begin PASSAGE PROVIDED
With 850,000 homes foreclosed and 2.6 million jobs lost in 2008, executive director of the U.S. Inter-agency Council on Homelessness Philip Mangano said, "We would be naïve to believe that we won't see more homeless families." And it's the poorer people "playing by the rules, paying their rent," who often find themselves homeless when their apartment owners suffer foreclosure and inform them they have weeks to find a new place to live. While the official data won't be collected and stamped for approval until later this year, Mangano said the homelessness numbers are going up.

At his poorest, Jeff (some last names in this story are omitted to protect privacy) had 15 cents in his pocket. An ex-military man and a car salesman since the 1980s, he'd seen his sales fall to one or two cars a month. His boss wasn't doing much better, so when he faced foreclosure he kicked Jeff out of the renovated basement Jeff rented from him. For two weeks in October 2008, Jeff slept in his car in Denver, Colo., living off the warm coffee and doughnuts he got at Alcoholics Anonymous meetings, using a screwdriver to beat holes in his leftover canned goods, and pretending to shop so he could use the restroom in grocery stores.
end PASSAGE PROVIDED
COMPLETE THE FOLLOWING:
1. In the passage on rising homelessness after the 2008 foreclosures, how long did Jeff sleep in his car in Denver?
2. Please continue the passage on rising homelessness after the 2008 foreclosures, starting right after its final sentence.
begin DATASET EXCERPTS
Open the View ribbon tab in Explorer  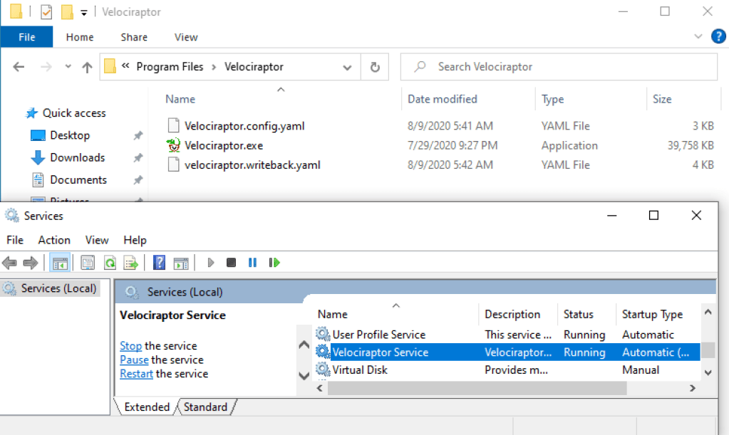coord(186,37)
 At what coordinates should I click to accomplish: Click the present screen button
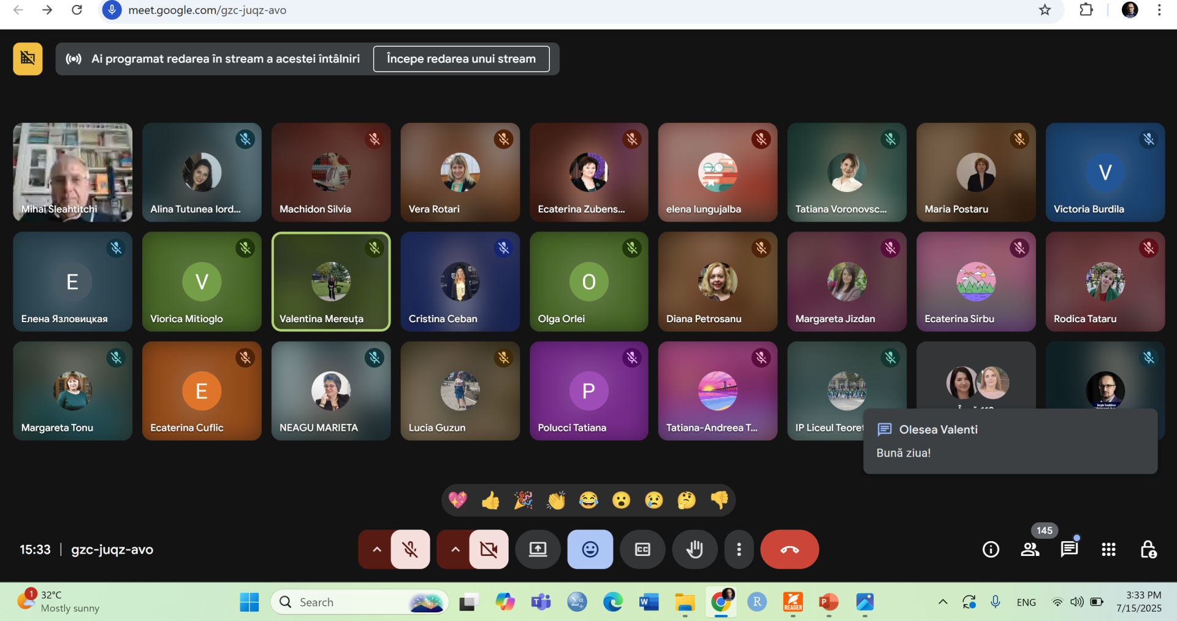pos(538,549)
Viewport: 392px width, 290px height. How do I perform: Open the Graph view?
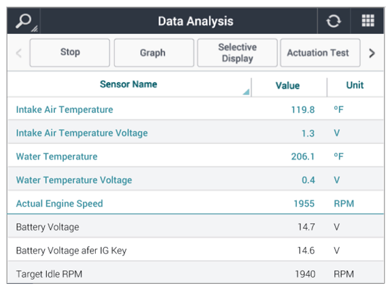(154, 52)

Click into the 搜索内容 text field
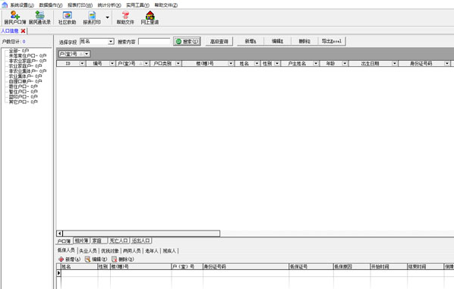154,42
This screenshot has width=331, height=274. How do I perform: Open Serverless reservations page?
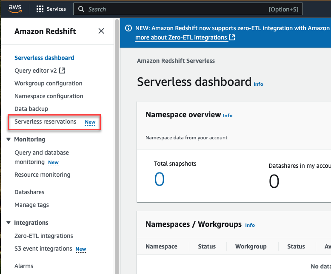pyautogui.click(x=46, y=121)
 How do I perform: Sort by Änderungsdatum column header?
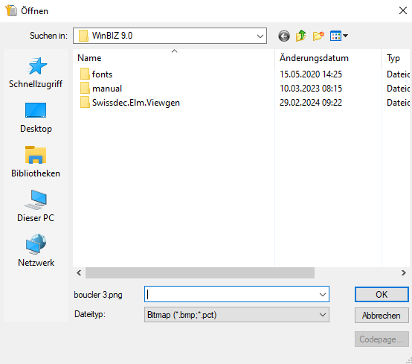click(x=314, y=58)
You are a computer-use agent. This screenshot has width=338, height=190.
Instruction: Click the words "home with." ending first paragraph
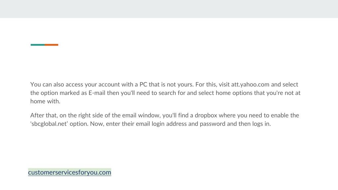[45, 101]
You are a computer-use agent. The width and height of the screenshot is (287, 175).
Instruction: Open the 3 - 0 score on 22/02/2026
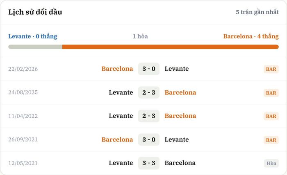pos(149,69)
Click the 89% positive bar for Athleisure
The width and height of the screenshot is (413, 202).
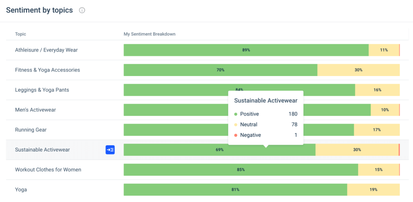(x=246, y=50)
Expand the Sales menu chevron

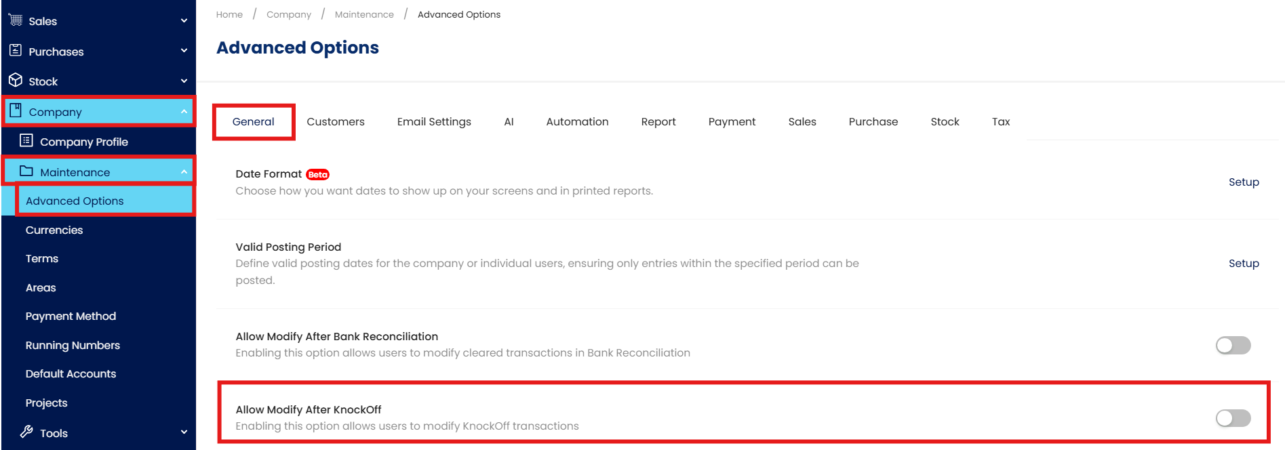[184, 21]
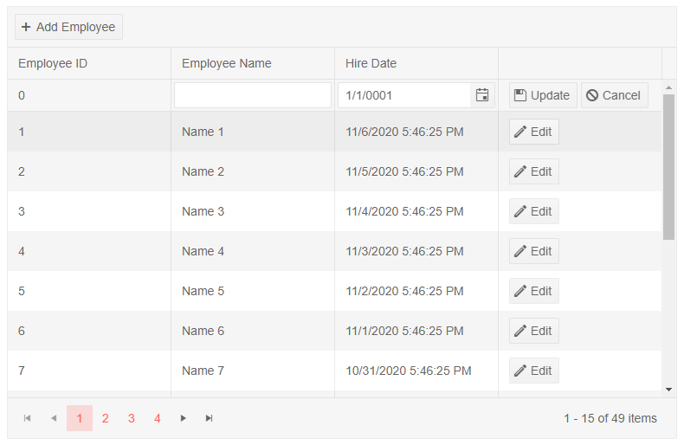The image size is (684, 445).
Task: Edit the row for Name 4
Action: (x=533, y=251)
end DATASET EXCERPTS
EXERCISE RESULTS:
1. Two weeks, in October 2008.

2.
He did not know of Denver organizations willing to feed him. He thought of begging for money but couldn't bring himself to do it. When he ran out of money for the gas to heat his car he stood in line at a mission but couldn't take the stares. He slunk away, sold his vacuum cleaner and some DVDs, and spent the money on an alcohol binge.

The next day he found himself in detox, where he slept on a mat next to a guy who cried and vowed never to drink again, only on the next day to be screaming for a bottle. Detox staffers gave Jeff a list and he called Step 13, choosing the center because the receptionist sounded kind: "I was scared to death. When you go from waking up every morning-take a shower, make coffee-to not knowing when you're going to be able to take a shower-it's a simple thing but when you lose it, it just kind of hits you."